***** Provided records

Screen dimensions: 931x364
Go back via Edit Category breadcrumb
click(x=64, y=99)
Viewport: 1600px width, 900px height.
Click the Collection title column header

**********
***** Provided records

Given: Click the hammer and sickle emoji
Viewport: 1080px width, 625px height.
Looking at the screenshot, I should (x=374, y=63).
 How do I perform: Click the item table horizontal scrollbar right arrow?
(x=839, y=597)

**********

▸ How to complete this task
Return, unchanged, the run of lines above that opens with the line containing "Screen dimensions: 931x364" and closes with the line containing "Click the Collection title column header". Include both.

▸ Answer for the task
Screen dimensions: 931x364
Go back via Edit Category breadcrumb
click(x=64, y=99)
Viewport: 1600px width, 900px height.
Click the Collection title column header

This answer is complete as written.